The effects of different passive static stretching intensities on recovery from unaccustomed eccentric exercise – a randomized controlled trial.

Apostolopoulos NC, Lahart IM, Plyley MJ, Taunton J, Nevill AM, Koutedakis Y, Wyon M, Metsios GS
Appl Physiol Nutr Metab. 2018 Aug;43(8):806-815. doi: 10.1139/apnm-2017-0841. Epub 2018 Mar 12.
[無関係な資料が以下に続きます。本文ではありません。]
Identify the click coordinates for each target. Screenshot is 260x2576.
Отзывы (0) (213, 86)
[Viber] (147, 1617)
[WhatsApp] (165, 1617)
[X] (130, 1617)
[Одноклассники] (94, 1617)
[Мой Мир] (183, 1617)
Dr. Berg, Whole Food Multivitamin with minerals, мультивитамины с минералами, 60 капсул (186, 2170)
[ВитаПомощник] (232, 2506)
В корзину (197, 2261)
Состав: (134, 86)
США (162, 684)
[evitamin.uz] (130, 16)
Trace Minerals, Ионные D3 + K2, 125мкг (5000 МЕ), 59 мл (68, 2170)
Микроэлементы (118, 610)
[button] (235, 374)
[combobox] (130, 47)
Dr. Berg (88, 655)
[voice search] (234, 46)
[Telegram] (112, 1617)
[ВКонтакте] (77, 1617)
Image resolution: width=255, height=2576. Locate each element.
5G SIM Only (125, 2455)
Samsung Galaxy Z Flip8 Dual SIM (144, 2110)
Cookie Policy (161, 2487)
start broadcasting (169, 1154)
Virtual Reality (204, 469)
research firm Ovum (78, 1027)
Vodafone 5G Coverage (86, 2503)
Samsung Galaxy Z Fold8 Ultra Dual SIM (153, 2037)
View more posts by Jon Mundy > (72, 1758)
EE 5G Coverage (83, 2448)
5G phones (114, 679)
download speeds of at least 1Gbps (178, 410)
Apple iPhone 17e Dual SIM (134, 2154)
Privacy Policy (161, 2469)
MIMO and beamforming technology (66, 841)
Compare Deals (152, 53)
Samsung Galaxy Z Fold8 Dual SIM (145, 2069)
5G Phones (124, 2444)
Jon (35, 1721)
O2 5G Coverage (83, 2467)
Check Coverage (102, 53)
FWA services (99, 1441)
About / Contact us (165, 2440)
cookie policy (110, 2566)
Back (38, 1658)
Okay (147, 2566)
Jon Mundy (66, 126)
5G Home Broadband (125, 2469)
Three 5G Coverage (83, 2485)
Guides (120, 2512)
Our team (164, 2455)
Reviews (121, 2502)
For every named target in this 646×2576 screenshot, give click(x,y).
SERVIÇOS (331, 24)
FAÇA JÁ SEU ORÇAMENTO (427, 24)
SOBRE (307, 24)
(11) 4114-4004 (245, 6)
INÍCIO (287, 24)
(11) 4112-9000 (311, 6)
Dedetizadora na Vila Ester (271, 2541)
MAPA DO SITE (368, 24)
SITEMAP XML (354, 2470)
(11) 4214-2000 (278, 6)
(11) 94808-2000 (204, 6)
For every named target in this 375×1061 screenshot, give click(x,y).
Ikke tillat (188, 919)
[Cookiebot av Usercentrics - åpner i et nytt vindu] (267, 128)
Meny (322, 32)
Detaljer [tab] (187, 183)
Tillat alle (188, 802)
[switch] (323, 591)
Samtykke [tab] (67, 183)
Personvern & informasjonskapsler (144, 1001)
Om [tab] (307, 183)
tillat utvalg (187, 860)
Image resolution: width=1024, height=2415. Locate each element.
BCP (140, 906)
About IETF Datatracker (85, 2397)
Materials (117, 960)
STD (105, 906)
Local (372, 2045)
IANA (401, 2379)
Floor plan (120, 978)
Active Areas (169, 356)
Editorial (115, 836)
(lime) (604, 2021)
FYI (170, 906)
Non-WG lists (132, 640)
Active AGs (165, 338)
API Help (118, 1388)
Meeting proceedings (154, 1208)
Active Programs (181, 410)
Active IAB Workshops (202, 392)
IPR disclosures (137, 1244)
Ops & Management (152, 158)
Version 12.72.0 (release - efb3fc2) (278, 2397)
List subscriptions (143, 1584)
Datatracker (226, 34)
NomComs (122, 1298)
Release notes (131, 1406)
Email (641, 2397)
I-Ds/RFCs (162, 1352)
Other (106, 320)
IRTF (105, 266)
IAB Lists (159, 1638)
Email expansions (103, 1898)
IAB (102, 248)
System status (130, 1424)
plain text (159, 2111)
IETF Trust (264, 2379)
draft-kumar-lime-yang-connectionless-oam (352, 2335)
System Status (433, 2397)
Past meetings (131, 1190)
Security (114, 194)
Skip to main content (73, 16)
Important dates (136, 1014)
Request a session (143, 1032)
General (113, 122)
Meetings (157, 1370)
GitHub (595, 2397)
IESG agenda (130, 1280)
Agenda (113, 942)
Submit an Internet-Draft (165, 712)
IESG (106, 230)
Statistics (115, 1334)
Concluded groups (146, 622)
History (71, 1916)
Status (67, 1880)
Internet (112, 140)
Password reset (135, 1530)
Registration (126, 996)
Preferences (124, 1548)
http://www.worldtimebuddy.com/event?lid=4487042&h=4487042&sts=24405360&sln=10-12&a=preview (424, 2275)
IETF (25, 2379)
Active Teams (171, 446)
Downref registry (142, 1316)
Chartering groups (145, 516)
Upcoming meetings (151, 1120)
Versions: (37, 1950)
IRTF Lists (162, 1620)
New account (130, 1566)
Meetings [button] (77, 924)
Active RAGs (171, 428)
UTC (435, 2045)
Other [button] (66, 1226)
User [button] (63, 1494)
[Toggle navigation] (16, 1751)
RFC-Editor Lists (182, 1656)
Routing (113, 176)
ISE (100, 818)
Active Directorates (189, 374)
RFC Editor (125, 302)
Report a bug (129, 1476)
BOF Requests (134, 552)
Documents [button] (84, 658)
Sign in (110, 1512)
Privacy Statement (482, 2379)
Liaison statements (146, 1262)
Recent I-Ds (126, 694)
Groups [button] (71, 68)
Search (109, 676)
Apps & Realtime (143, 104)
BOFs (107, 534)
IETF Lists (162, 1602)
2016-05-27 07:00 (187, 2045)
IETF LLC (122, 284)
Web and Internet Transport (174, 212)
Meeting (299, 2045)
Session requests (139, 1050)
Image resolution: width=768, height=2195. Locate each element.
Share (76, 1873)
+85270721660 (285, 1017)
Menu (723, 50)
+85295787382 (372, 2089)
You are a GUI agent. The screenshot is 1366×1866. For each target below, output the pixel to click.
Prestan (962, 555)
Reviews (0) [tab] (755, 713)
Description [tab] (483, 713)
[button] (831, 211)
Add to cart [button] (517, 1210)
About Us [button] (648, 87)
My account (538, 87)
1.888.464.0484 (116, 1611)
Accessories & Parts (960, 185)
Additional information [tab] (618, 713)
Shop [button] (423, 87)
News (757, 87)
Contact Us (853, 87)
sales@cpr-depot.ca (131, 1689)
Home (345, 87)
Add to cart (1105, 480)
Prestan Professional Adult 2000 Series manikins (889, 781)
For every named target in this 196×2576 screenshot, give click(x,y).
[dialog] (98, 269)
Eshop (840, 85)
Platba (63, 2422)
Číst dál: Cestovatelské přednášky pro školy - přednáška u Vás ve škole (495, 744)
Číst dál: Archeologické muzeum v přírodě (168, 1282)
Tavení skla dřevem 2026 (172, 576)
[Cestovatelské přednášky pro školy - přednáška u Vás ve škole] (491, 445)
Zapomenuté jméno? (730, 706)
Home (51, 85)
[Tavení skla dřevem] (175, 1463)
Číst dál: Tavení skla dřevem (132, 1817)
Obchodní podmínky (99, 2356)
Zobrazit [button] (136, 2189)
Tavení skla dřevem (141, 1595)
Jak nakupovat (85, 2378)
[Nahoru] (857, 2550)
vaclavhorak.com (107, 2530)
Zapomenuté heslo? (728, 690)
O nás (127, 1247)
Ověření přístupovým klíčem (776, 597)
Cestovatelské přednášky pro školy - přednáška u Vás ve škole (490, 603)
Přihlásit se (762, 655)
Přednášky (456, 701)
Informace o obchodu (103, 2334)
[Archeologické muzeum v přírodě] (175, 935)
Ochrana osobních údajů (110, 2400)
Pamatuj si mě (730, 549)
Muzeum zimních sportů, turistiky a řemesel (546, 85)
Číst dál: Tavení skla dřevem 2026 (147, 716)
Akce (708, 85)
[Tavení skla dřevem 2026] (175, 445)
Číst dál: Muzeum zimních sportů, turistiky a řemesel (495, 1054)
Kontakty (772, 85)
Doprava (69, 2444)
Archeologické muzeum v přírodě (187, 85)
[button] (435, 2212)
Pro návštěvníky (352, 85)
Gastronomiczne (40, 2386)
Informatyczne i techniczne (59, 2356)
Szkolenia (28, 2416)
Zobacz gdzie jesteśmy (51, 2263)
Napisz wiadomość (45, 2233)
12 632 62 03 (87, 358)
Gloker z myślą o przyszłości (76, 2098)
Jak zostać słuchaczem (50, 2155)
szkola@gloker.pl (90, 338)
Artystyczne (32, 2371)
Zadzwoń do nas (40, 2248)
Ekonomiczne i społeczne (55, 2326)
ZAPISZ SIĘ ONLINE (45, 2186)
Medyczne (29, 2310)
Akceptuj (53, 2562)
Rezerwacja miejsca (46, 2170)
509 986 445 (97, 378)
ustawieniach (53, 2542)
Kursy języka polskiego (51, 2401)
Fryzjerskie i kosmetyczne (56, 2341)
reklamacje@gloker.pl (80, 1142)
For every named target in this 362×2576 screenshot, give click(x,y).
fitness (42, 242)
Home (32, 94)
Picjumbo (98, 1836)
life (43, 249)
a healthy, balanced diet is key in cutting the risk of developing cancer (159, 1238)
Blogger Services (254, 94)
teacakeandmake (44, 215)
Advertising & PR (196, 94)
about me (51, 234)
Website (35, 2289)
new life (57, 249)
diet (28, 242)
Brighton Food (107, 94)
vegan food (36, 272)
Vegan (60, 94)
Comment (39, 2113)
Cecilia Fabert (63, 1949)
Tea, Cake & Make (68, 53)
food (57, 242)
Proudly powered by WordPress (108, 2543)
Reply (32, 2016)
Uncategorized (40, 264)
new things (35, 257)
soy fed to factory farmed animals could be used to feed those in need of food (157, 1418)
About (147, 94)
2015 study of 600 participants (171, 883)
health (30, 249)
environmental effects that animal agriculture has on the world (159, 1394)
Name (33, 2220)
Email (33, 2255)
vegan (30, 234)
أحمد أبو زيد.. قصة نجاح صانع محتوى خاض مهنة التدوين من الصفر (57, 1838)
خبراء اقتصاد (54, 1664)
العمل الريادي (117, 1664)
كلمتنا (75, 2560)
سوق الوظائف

この論文の報告を受けて、スタティックストレッチングのリカバリーに関する個人的な考え方を少し変更しました。論文の内容に興味のない方は後半の部分だけでも、ぜひご覧ください。

研究背景

先行研究においては、運動前後にスタティックストレッチングを行っても、筋肉痛の予防には役立たないことが報告されている(1)。しかし、それらの研究はスタティックストレッチングの伸張強度については規定されておらず、強度の影響については明らかではない。

目的

低強度スタティックストレッチングと高強度スタティックストレッチングのリカバリー効果を比較することを目的として、筋肉痛の痛みの推移、エキセントリックとアイソメトリックのピークトルク、血中クレアチンキナーゼ、C反応性蛋白を測定した。

方法

被験者

レクリエーションレベルのトレーニング経験のある男性(年齢25±6歳) 30名

実験スケジュール

ストレッチを実施する2群は、自宅で就寝前にスタティックストレッチングを行った。

スケジュール

 

スタティックストレッチング

3種類のスタティックストレッチングを行った。

  • ストレッチの種類:ハムストリングス・腸腰筋・大腿四頭筋

強度については以下のように設定した。

  • 低強度:Numerical Rating Scaleで3~4程度
  • 高強度:Numerical Rating Scaleで7~8程度

NRS

 

伸張時間は各部位につき60秒×3セットとし、すべてを完了するまでに約18分間かかる内容であった。

結果

凡例

アイソメトリックピークトルク


エキセントリック


痛みの推移

考察

この研究はスタティックストレッチングの伸張強度がリカバリー効果に与える影響を調査した初めての研究である。今回の結果によれば、低強度のスタティックストレッチングは、高強度やコントロール群よりも、筋痛を軽減させ、エキセントリックピークトルクを改善させる可能性が示唆された。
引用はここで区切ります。